Opening the Black Box of the Simplest Neural Network

Visualise the decision process (weights) of a neural network

Luis F. Camarillo-Guerrero
The Startup
7 min readOct 29, 2020

--

Neural networks (NNs) are often deemed as a ‘black box’, which means that we cannot easily pinpoint exactly how they make decisions. Given that NNs store their knowledge in their weights, then it makes sense that their examination should reveal some insights about their decision process.

In this article, we are going to train NNs that recognise handwritten numbers (0–9) and then open their ‘black box’ by visualising their weights.

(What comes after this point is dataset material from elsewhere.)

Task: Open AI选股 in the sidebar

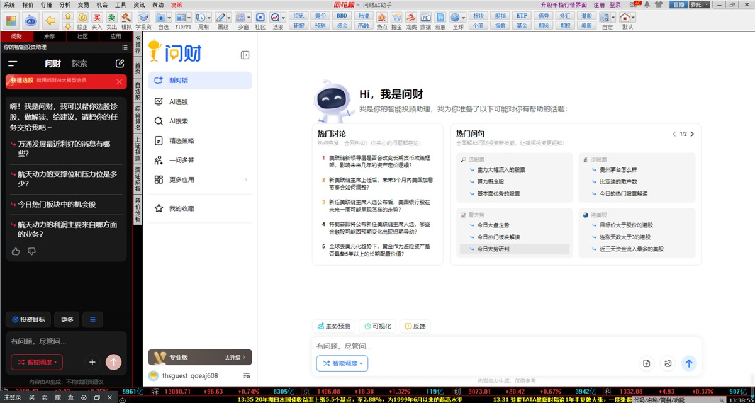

All the code is written in Python and can be found here

Reading handwritten digits with a neural network

We are going to use handwritten digits that are stored in the MNIST database. Each digit is in greyscale and has a pixel size of 28x28 (width x height) = 784 pixels in total. In addition, each pixel can take any value from 0 (black) to 255 (white). Any value in between [1,254] corresponds to a different shade of grey.

Sample of the first 40 handwritten digits of the MNIST database

Next, we need a proper representation for each handwritten digit so that it can be read by our NNs. The most simple way is to generate a vector (x) that will contain the 784 values of each image e.g. x = [12,0,0,…,234] (reading the pixel values from left to right and top to bottom).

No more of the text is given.